Directions: Could you find every line in the entries below that holds the word "agent" and copy it?

The data:
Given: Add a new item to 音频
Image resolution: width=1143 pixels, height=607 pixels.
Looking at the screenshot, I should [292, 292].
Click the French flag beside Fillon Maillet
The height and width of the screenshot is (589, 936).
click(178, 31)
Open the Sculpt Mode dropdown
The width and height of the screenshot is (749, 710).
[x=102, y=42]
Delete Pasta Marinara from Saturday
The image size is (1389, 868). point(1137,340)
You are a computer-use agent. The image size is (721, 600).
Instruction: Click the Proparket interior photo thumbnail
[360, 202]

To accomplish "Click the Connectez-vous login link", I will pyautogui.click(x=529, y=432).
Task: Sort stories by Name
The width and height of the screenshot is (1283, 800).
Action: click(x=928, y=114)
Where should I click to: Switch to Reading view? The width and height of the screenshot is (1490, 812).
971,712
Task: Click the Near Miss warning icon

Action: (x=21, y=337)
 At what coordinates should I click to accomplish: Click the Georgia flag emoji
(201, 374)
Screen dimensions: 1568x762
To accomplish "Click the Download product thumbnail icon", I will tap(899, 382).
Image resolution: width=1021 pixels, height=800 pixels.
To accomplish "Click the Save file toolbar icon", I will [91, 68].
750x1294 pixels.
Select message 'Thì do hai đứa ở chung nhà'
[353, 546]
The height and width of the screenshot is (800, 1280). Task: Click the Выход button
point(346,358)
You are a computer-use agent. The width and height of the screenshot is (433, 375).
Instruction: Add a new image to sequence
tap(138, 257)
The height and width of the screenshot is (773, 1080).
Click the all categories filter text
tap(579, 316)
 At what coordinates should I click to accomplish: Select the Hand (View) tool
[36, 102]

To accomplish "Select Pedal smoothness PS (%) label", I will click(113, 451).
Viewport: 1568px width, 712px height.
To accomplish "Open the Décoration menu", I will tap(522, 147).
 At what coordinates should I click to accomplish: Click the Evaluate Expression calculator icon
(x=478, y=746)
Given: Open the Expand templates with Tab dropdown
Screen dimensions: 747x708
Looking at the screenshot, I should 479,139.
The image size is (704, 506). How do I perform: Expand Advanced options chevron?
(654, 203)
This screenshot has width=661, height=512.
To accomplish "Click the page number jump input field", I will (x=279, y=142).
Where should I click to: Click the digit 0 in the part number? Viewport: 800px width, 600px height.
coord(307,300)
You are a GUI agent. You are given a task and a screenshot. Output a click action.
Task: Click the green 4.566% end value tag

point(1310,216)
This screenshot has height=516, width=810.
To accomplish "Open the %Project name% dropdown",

Written reply:
You are a computer-use agent. The image size is (721, 600).
You are a computer-use agent. The width and height of the screenshot is (433, 375).
You are a GUI agent. You are given a task and a screenshot. Output a click action.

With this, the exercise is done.